__Directions__. Reproduce exactly the run of lines that begins with the one containing "Instruction: Select the" and ends with the last line of the records, omitting pictures.

__Extracted information__.
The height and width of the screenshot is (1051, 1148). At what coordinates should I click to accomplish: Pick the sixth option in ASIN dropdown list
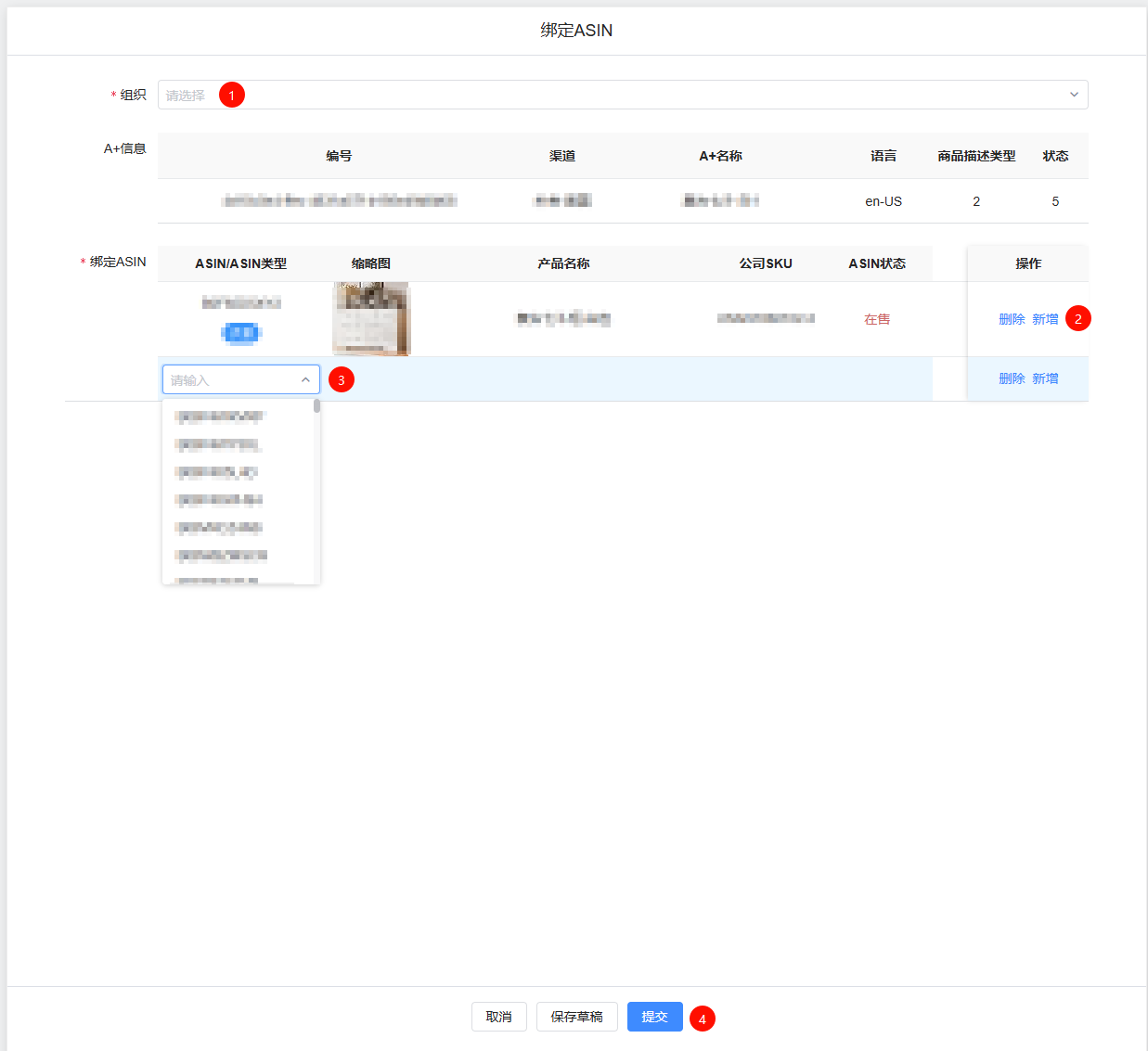(x=221, y=556)
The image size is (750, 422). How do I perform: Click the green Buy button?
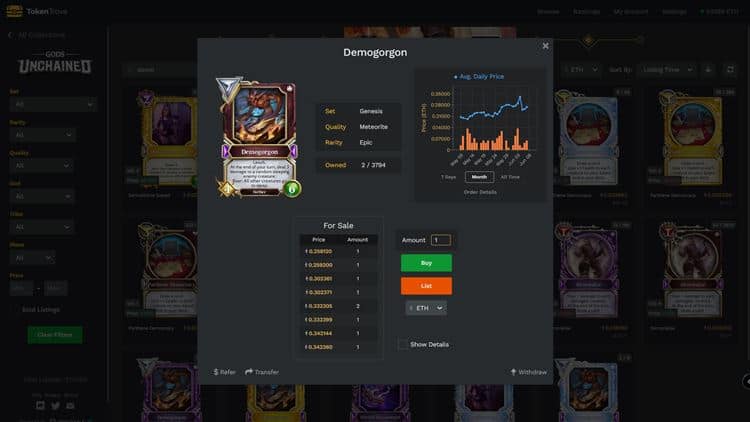tap(426, 263)
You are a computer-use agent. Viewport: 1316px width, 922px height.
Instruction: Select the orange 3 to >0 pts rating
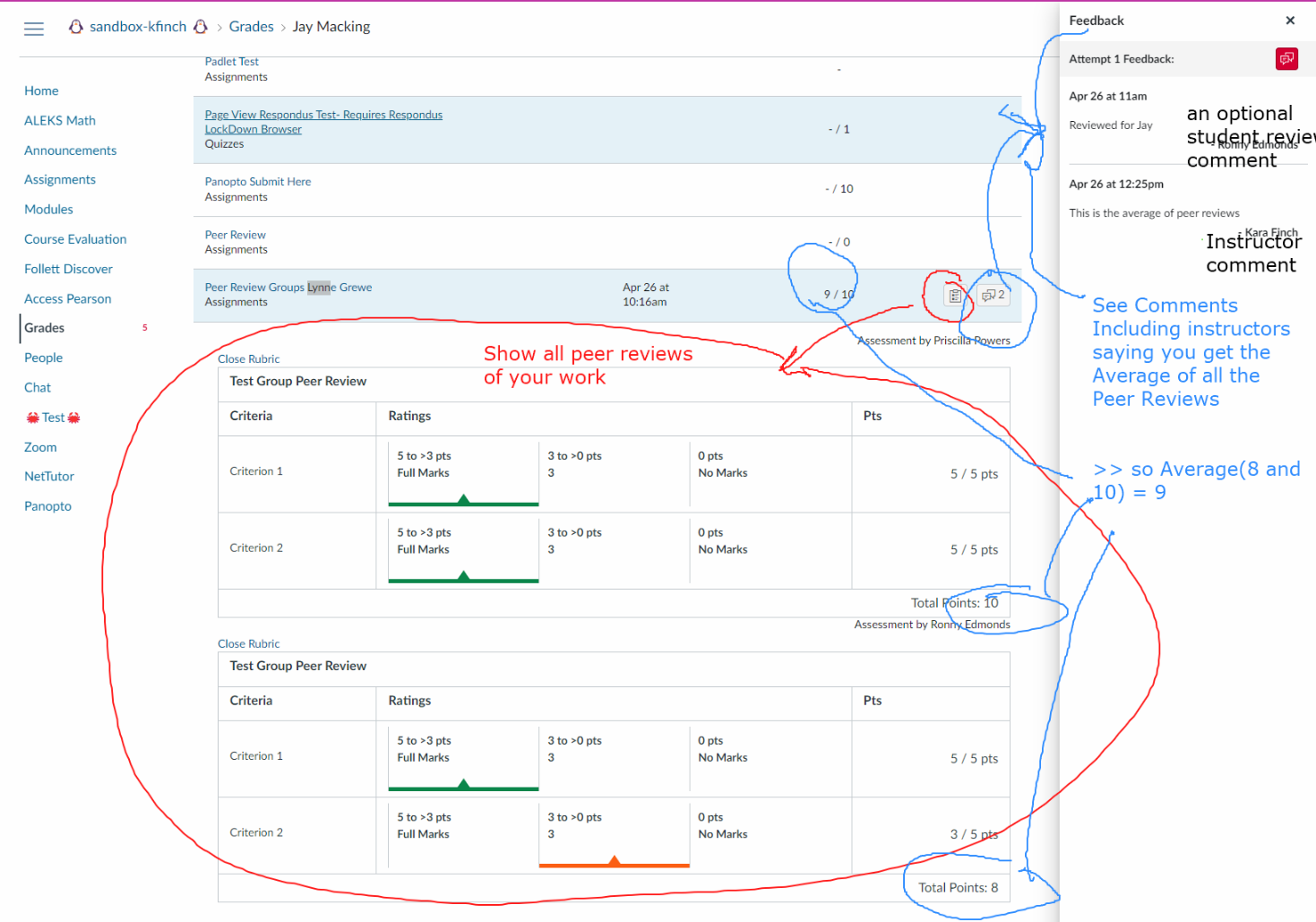[614, 833]
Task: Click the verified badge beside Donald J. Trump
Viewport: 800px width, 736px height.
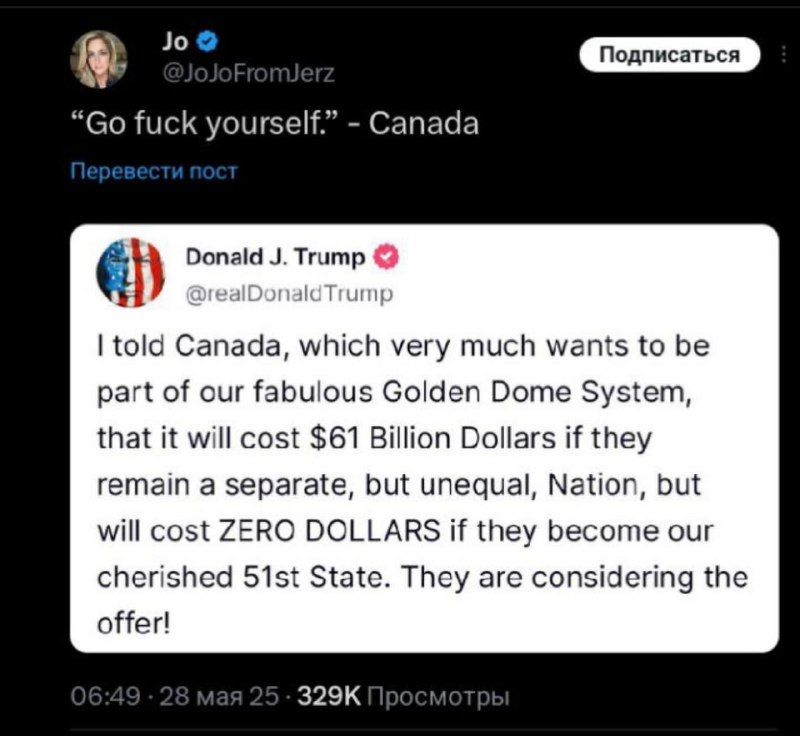Action: [x=387, y=258]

__Result__.
Instruction: Select the orange 3 to >0 pts rating
[614, 833]
Task: Click the verified badge beside Donald J. Trump
Viewport: 800px width, 736px height.
Action: [x=387, y=258]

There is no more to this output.